■ **Work instructions**: Records follow. Select each line holding "computer".
____
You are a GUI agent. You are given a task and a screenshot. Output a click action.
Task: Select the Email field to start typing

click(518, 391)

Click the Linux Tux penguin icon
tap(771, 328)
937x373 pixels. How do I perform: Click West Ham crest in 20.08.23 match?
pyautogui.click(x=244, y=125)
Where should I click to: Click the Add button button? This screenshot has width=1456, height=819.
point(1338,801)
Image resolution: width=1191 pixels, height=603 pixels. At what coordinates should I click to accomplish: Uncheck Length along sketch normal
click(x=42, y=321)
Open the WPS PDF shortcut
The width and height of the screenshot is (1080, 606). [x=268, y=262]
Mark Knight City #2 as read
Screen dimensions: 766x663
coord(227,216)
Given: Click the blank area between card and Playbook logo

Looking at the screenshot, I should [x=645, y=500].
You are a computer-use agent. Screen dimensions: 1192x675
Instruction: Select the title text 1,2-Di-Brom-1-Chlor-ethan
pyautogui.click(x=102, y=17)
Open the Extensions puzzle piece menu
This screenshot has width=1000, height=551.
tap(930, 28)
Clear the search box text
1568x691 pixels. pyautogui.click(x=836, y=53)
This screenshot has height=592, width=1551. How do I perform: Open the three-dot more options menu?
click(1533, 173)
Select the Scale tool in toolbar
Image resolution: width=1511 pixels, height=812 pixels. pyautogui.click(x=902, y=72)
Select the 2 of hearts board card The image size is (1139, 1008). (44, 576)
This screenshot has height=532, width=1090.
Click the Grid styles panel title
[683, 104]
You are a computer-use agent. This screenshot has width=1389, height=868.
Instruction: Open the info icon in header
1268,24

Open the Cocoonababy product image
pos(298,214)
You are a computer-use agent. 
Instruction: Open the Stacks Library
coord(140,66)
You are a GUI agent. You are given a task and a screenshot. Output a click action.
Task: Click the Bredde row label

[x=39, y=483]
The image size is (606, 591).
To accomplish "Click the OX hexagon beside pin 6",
____
■ **Answer**:
You are a computer-use agent. Screen dimensions: 1192x675
You are a computer-use agent. This screenshot has width=1389, height=868.
You are a computer-use agent. 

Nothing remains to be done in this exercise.